Where enemy combatants should be housed is touching off furious debate in academic circles and among lawmakers, who are opposing the prospect that detainees be moved from Cuba into maximum-security US prisons in their home states.
"The responsibility of moving forward rests with the legislative and executive branches as much as it does with the judiciary," Mukasey said.
It remains unclear whether the current Congress could develop a compromise plan that would cover the sensitive issue with only weeks remaining in its legislative calendar.
House Speaker Nancy Pelosi, Democrat of California, has said lawmakers have only five more weeks to legislate this year.

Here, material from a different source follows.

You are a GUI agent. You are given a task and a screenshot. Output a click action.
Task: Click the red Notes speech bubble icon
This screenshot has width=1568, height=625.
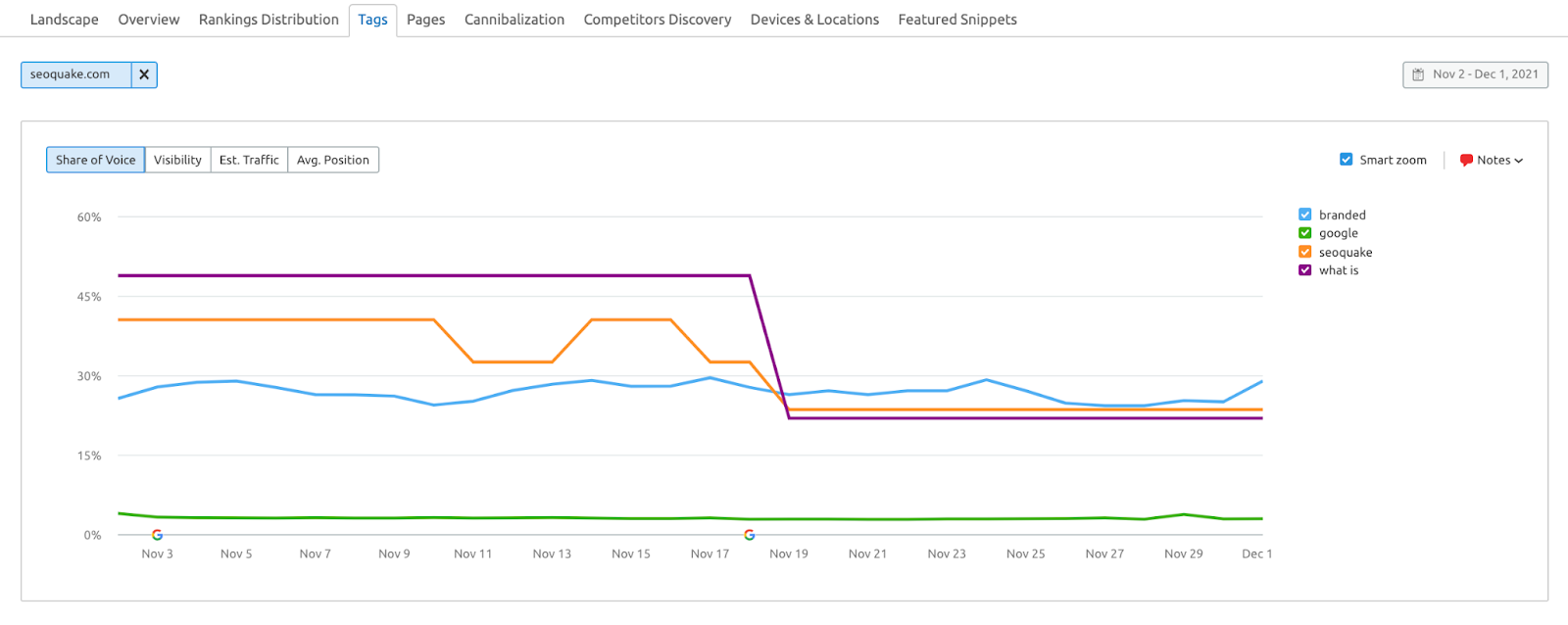[x=1466, y=160]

Senate Judiciary Committee Chairman Patrick Leahy, Democrat of Vermont, said the issue would be better addressed in the next Congress with a new president.
For now, the bulk of the habeas corpus cases in which prisoners are challenging the basis for their detention is being considered in a federal court in the District, where judges are struggling to coordinate procedures for moving forward.
The Justice Department has sought further delays while it recruits lawyers to handle the press of litigation, but US District Judge Thomas Hogan recently warned that patience was wearing thin.
Mukasey, a retired federal court judge, said Congress should weigh in to guard against judges imposing a patchwork of conflicting rules that could produce confusion, more court challenges, and even lengthier delays for prisoners who have been held for as long as seven years.
Under the plan that Mukasey talked about yesterday, the US government could hold prisoners indefinitely so long as the armed conflict with Al Qaeda persisted. ![]()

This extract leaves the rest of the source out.